Leitsatz (amtlich)
Auch für einen nicht am Sitz des Gerichts erster Instanz, des LG oder des OLG (BayObLG) wohnhaften, nicht anwaltlich vertretenen Beteiligten, der trotz Hinweises auf die Formvorschriften für die sofortige weitere Beschwerde weder die Unterschrift eines Rechtsanwalts einholt noch die Rechtsantragsstelle aufsucht, kommt die Wiedereinsetzung wegen Versäumung der Rechtsbeschwerdefrist nicht in Betracht (Anschluss an KG FGPrax, 2002, 245 f.).
Verfahrensgang
LG Nürnberg-Fürth (Beschluss vom 11.02.2004; Aktenzeichen 14 T 10401/03) |
AG Nürnberg (Aktenzeichen 1 UR II 228/03) |
Tenor
I. Die sofortige weitere Beschwerde der Antragsgegnerin gegen den Beschluss des LG Nürnberg-Fürth vom 11.2.2004 wird verworfen.
II. Die Antragstellerin hat die gerichtlichen Kosten des Rechtsbeschwerdeverfahrens zu tragen. Eine außergerichtliche Kostenerstattung findet in diesem Rechtszug nicht statt.
III. Der Geschäftswert für das Rechtsbeschwerdeverfahren wird auf 4.082,52 Euro festgesetzt.
Gründe
I. Die Antragstellerin ist die Verwalterin einer Wohn- und Teileigentumsanlage. Sie macht in Verfahrensstandschaft für die übrigen Wohnungseigentümer gegen die Antragsgegnerin, der als Miteigentümerin in der Wohnanlage zwei gewerbliche Einheiten gehören, Wohngeldrückstände von 4.082,52 Euro für die Zeit vom 1.1.2000 bis 7.5.2003 geltend.

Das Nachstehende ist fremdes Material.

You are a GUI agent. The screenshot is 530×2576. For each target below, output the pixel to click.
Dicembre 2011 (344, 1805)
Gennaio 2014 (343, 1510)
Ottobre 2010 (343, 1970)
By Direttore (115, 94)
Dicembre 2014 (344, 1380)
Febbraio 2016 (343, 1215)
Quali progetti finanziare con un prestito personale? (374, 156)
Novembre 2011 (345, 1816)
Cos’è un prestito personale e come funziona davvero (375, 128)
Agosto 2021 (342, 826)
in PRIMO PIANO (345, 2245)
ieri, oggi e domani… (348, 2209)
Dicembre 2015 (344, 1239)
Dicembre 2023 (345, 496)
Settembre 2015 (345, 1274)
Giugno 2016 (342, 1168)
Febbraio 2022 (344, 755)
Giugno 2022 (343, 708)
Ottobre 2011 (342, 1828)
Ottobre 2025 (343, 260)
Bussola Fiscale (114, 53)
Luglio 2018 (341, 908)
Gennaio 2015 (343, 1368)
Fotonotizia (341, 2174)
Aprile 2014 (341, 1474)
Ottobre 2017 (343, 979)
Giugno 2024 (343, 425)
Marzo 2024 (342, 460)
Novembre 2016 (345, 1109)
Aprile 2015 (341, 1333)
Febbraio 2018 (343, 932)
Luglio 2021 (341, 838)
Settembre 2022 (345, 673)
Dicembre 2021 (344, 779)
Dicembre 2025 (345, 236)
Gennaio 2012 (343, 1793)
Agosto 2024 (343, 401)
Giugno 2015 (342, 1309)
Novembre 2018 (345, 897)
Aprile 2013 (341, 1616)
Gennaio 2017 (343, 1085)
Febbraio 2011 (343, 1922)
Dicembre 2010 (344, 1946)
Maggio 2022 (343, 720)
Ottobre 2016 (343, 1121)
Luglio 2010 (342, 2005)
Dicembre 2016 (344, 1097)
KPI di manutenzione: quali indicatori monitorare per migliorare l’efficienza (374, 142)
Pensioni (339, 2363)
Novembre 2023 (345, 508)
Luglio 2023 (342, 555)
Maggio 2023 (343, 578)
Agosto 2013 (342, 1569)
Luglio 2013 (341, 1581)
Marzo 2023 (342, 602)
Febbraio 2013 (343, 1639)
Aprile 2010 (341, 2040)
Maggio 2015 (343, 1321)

Das AG hat mit Beschluss vom 21.10.2003 dem Zahlungsantrag der Antragstellerin stattgegeben. Die sofortige Beschwerde der Antragsgegnerin, die in Norddeutschland wohnt und anwaltlich nicht vertreten ist, blieb erfolglos. Gegen den ihr am 18.2.2004 zugestellten Beschluss des LG vom 11.2.2004, dem keine Rechtsmittelbelehrung beigefügt war, hat die Antragsgegnerin mit eigenhändig verfasstem Telefax-Schreiben am 29.2.2004 Rechtsmittel eingelegt. Das LG hat ihr daraufhin am 6.3.2004 eine schriftliche Belehrung zugestellt, die u.a. auf Form und Frist für die sofortige weitere Beschwerde hinweist. Die Antragsgegnerin hat daraufhin mit eigenhändigem Schreiben vom 10.3.2004 darum gebeten, ihre bereits erhobene Beschwerde "zu Protokoll zu nehmen", und ihr Rechtsmittel unter dem 15.3.2004 schriftlich näher begründet. Das Schreiben des Vorsitzenden der Beschwerdekammer vom 12.3.2004, dass ihre Beschwerde derzeit unzulässig sei, "da sie nicht von einem Rechtsanwalt eingelegt wurde und auch von Ihnen nicht bei der zuständigen Rechtsantragsstelle", hat die Antragstellerin am 17.3.2004 damit beantwortet, dass sie auswärts wohne und ihr Rechtsmittel nicht vor Ort bei einer zuständigen Rechtsantragsstelle zu Protokoll geben könne. Sie bitte erneut, ihr Beschwerdeschreiben zu Protokoll zu nehmen. Zugleich hat sie angekündigt, einen Rechtsanwalt zur Wahrung ihrer Rechte zu beauftragen.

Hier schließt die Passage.